- Directions for this task
Lay out all of the data below as a numbered list, one line per entry, with blank lines left out.

- Material provided
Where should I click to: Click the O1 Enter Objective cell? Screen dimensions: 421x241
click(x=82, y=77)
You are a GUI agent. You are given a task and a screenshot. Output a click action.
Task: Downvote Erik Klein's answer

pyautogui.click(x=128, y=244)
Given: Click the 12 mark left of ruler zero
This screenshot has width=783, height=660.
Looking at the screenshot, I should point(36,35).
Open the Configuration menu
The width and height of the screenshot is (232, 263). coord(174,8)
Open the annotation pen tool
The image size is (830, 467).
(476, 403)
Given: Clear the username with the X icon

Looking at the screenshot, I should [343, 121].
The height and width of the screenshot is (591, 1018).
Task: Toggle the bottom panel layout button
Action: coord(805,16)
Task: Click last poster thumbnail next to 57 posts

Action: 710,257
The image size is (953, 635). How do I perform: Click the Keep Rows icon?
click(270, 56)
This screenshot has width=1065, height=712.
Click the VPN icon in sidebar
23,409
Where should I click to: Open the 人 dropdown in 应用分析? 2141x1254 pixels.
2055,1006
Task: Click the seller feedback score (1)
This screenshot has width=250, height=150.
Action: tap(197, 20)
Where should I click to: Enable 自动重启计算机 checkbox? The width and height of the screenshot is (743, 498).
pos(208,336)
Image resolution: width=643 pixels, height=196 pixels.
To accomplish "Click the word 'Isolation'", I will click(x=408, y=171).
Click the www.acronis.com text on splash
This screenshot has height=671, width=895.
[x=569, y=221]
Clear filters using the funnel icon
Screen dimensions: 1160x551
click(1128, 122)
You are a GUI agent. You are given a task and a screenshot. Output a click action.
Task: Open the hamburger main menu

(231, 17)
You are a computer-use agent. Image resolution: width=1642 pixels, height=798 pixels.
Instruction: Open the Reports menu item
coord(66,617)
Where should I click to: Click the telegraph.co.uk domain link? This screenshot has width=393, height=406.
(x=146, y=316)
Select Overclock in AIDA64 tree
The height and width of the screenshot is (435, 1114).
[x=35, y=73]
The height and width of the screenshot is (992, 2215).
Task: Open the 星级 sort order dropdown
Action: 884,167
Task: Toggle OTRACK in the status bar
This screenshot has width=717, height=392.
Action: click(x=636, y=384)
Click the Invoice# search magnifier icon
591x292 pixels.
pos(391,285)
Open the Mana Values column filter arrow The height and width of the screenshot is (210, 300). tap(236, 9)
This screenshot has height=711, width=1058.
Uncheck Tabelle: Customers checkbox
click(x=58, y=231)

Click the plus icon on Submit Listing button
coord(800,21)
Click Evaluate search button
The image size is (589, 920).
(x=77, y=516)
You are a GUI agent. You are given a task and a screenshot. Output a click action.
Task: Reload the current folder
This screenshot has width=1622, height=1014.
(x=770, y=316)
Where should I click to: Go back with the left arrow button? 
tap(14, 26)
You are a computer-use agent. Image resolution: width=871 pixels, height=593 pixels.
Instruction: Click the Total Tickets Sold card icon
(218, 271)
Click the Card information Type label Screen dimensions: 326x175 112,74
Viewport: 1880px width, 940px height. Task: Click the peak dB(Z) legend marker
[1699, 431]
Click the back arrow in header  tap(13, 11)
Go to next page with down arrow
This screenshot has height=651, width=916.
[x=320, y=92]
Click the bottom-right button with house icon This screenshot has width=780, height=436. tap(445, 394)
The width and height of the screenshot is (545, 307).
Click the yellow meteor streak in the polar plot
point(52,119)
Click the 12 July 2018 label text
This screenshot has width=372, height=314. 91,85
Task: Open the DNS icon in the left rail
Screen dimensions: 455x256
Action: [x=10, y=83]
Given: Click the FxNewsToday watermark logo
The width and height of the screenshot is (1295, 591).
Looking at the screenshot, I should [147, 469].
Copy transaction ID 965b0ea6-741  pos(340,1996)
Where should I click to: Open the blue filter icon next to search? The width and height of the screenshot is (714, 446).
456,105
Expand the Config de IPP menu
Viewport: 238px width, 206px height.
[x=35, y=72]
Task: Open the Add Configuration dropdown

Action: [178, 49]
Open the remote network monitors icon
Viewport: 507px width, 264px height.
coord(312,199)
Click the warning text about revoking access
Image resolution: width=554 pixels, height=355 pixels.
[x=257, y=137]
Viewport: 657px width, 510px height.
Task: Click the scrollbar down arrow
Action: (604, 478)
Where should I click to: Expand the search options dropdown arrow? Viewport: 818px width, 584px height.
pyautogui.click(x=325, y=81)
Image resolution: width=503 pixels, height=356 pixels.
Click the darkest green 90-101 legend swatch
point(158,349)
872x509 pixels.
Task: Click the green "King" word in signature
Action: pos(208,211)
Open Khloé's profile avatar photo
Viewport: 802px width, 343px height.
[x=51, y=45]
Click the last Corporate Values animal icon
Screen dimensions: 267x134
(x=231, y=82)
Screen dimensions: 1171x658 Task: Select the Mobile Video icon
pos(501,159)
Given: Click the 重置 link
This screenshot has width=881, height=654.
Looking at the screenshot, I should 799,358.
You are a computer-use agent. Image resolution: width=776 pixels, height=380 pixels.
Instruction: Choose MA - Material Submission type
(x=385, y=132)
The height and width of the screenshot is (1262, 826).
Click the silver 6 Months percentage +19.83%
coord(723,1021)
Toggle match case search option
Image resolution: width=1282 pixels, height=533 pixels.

- Correct response
1. Where should I click to: Click the O1 Enter Objective cell? Screen dimensions: 421x241
2. click(x=82, y=77)
3. You are a GUI agent. You are given a task and a screenshot. Output a click action.
4. Task: Downvote Erik Klein's answer
5. pyautogui.click(x=128, y=244)
6. Given: Click the 12 mark left of ruler zero
7. This screenshot has width=783, height=660.
8. Looking at the screenshot, I should point(36,35).
9. Open the Configuration menu
10. The width and height of the screenshot is (232, 263). coord(174,8)
11. Open the annotation pen tool
12. The image size is (830, 467).
13. (476, 403)
14. Given: Clear the username with the X icon
15. Looking at the screenshot, I should [343, 121].
16. The height and width of the screenshot is (591, 1018).
17. Task: Toggle the bottom panel layout button
18. Action: coord(805,16)
19. Task: Click last poster thumbnail next to 57 posts
20. Action: 710,257
21. The image size is (953, 635). How do I perform: Click the Keep Rows icon?
22. click(270, 56)
23. This screenshot has width=1065, height=712.
24. Click the VPN icon in sidebar
25. 23,409
26. Where should I click to: Open the 人 dropdown in 应用分析? 2141x1254 pixels.
27. 2055,1006
28. Task: Click the seller feedback score (1)
29. This screenshot has width=250, height=150.
30. Action: tap(197, 20)
31. Where should I click to: Enable 自动重启计算机 checkbox? The width and height of the screenshot is (743, 498).
32. pos(208,336)
33. Image resolution: width=643 pixels, height=196 pixels.
34. To accomplish "Click the word 'Isolation'", I will click(x=408, y=171).
35. Click the www.acronis.com text on splash
36. This screenshot has height=671, width=895.
37. [x=569, y=221]
38. Clear filters using the funnel icon
39. Screen dimensions: 1160x551
40. click(1128, 122)
41. You are a GUI agent. You are given a task and a screenshot. Output a click action.
42. Task: Open the hamburger main menu
43. (231, 17)
44. You are a computer-use agent. Image resolution: width=1642 pixels, height=798 pixels.
45. Instruction: Open the Reports menu item
46. coord(66,617)
47. Where should I click to: Click the telegraph.co.uk domain link? This screenshot has width=393, height=406.
48. (x=146, y=316)
49. Select Overclock in AIDA64 tree
50. The height and width of the screenshot is (435, 1114).
51. [x=35, y=73]
52. The height and width of the screenshot is (992, 2215).
53. Task: Open the 星级 sort order dropdown
54. Action: 884,167
55. Task: Toggle OTRACK in the status bar
56. This screenshot has width=717, height=392.
57. Action: click(x=636, y=384)
58. Click the Invoice# search magnifier icon
59. 591x292 pixels.
60. pos(391,285)
61. Open the Mana Values column filter arrow The height and width of the screenshot is (210, 300). tap(236, 9)
62. This screenshot has height=711, width=1058.
63. Uncheck Tabelle: Customers checkbox
64. click(x=58, y=231)
65. Click the plus icon on Submit Listing button
66. coord(800,21)
67. Click Evaluate search button
68. The image size is (589, 920).
69. (x=77, y=516)
70. You are a GUI agent. You are given a task and a screenshot. Output a click action.
71. Task: Reload the current folder
72. This screenshot has width=1622, height=1014.
73. (x=770, y=316)
74. Where should I click to: Go back with the left arrow button? 
75. tap(14, 26)
76. You are a computer-use agent. Image resolution: width=871 pixels, height=593 pixels.
77. Instruction: Click the Total Tickets Sold card icon
78. (218, 271)
79. Click the Card information Type label Screen dimensions: 326x175 112,74
80. Viewport: 1880px width, 940px height. Task: Click the peak dB(Z) legend marker
81. [1699, 431]
82. Click the back arrow in header  tap(13, 11)
83. Go to next page with down arrow
84. This screenshot has height=651, width=916.
85. [x=320, y=92]
86. Click the bottom-right button with house icon This screenshot has width=780, height=436. tap(445, 394)
87. The width and height of the screenshot is (545, 307).
88. Click the yellow meteor streak in the polar plot
89. point(52,119)
90. Click the 12 July 2018 label text
91. This screenshot has width=372, height=314. 91,85
92. Task: Open the DNS icon in the left rail
93. Screen dimensions: 455x256
94. Action: [x=10, y=83]
95. Given: Click the FxNewsToday watermark logo
96. The width and height of the screenshot is (1295, 591).
97. Looking at the screenshot, I should [147, 469].
98. Copy transaction ID 965b0ea6-741  pos(340,1996)
99. Where should I click to: Open the blue filter icon next to search? The width and height of the screenshot is (714, 446).
100. 456,105
101. Expand the Config de IPP menu
102. Viewport: 238px width, 206px height.
103. [x=35, y=72]
104. Task: Open the Add Configuration dropdown
105. Action: [178, 49]
106. Open the remote network monitors icon
107. Viewport: 507px width, 264px height.
108. coord(312,199)
109. Click the warning text about revoking access
110. Image resolution: width=554 pixels, height=355 pixels.
111. [x=257, y=137]
112. Viewport: 657px width, 510px height.
113. Task: Click the scrollbar down arrow
114. Action: (604, 478)
115. Where should I click to: Expand the search options dropdown arrow? Viewport: 818px width, 584px height.
116. pyautogui.click(x=325, y=81)
117. Image resolution: width=503 pixels, height=356 pixels.
118. Click the darkest green 90-101 legend swatch
119. point(158,349)
120. 872x509 pixels.
121. Task: Click the green "King" word in signature
122. Action: pos(208,211)
123. Open Khloé's profile avatar photo
124. Viewport: 802px width, 343px height.
125. [x=51, y=45]
126. Click the last Corporate Values animal icon
127. Screen dimensions: 267x134
128. (x=231, y=82)
129. Screen dimensions: 1171x658 Task: Select the Mobile Video icon
130. pos(501,159)
131. Given: Click the 重置 link
132. This screenshot has width=881, height=654.
133. Looking at the screenshot, I should 799,358.
134. You are a computer-use agent. Image resolution: width=776 pixels, height=380 pixels.
135. Instruction: Choose MA - Material Submission type
136. (x=385, y=132)
137. The height and width of the screenshot is (1262, 826).
138. Click the silver 6 Months percentage +19.83%
139. coord(723,1021)
140. Toggle match case search option
141. Image resolution: width=1282 pixels, height=533 pixels.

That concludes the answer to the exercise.